A Magical Performance of ‘A Christmas Carol’ for Year 10 Students

Posted in Homepage, News - December 15th, 2017

Year 10 students enjoyed a spookily atmospheric treat this week when they visited St Mark’s Church in Kemptown for a special performance of A Christmas Carol.  Students Jacob Campbell and Will Darling have written this account for us:

“On Wednesday this week, Ms Bradley and Mr Bliss took 90 year 10 students to a production of Charles Dickens’ A Christmas Carol at the Spire, in St Mark’s Church in Kemptown.  We were told to bring warm clothes as the lack of heating made for icy conditions in the audience – perhaps an analogy for the cold heart of Ebenezer Scrooge before his journey of self-discovery begins.

We gathered outside the church, anticipating the live production of the novella we have been studying in class for our English Literature GCSE course.  After getting drenched by the rain, we were warmly welcomed. The Victorian-styled actors handed us balls of white paper that were meant to be snowballs.  All of a sudden, the lights dimmed and the whispers dwindled. The performance commenced.  Scrooge and Bob Cratchit appeared on stage as the spotlight focused on them before the stunning stained glass window shone through as a backdrop. The actors shimmered amidst the shadowy church lighting, capturing and maintaining the attention of the audience throughout.

The costumes were amazing and surprisingly detailed and the actors made brilliant use of the limited space, fitting the scene perfectly. The ‘Ghost of Christmas Yet to Come’ loomed almost 10 metres tall, an intimidating sight for students and Scrooge alike.

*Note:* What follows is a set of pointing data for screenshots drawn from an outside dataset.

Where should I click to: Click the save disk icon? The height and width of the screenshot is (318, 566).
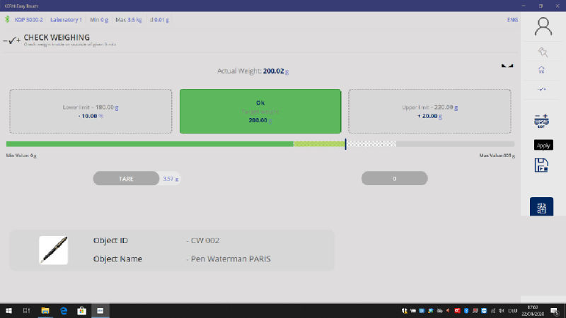[x=542, y=165]
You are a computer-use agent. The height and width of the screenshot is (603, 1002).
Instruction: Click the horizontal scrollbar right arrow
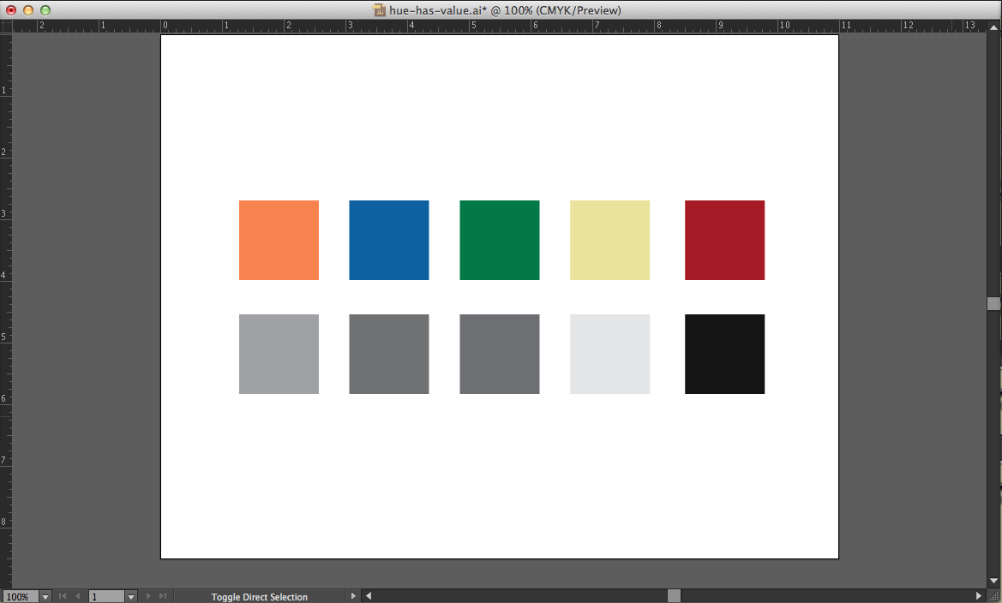979,596
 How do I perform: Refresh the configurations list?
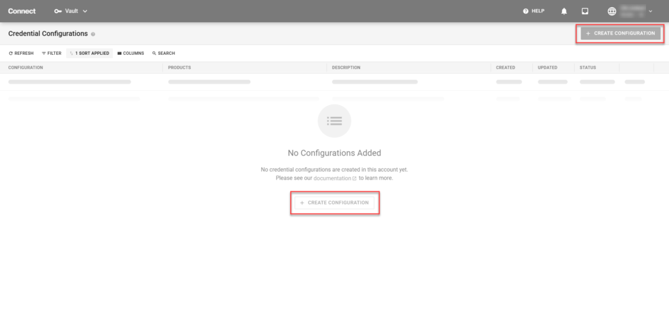tap(21, 54)
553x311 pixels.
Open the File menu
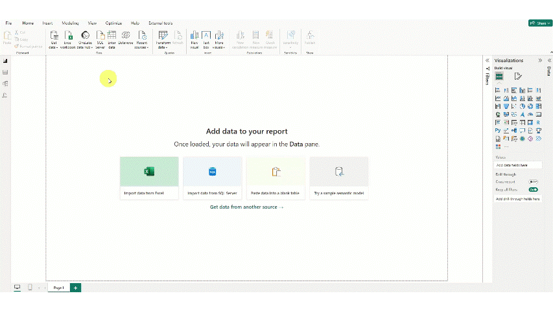click(x=8, y=23)
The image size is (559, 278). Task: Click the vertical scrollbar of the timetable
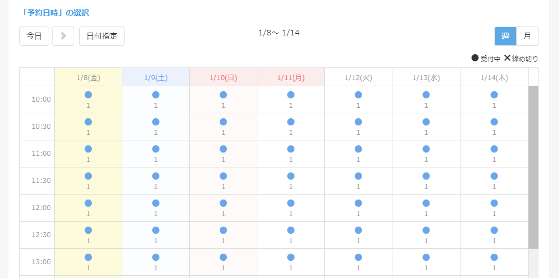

The layout of the production was a traverse style, as the action took place in what would normally be the aisle of the church.  The two sides of the audience faced each other, with us, Longhill High, facing another school and their teachers. This provided raucous audience participation in sequences such as the snowball fight and the Christmas games at Scrooge’s nephew Fred’s Christmas party.  This interaction kept everyone captivated by the performance and created a link between the students and the actors.

We were very lucky to be offered a Question and Answer session after the performance.  We questioned the actors on how they had prepared for their roles and how they had created their costumes. The significance of the church setting was questioned by Oscar Ovett who was interested in the role of religion within the novella.”

It sounds like a wonderful performance, in a very atmospheric setting, which was enjoyed by all the students.  Thanks to Ms Bradley and Mr Bliss for organising the trip.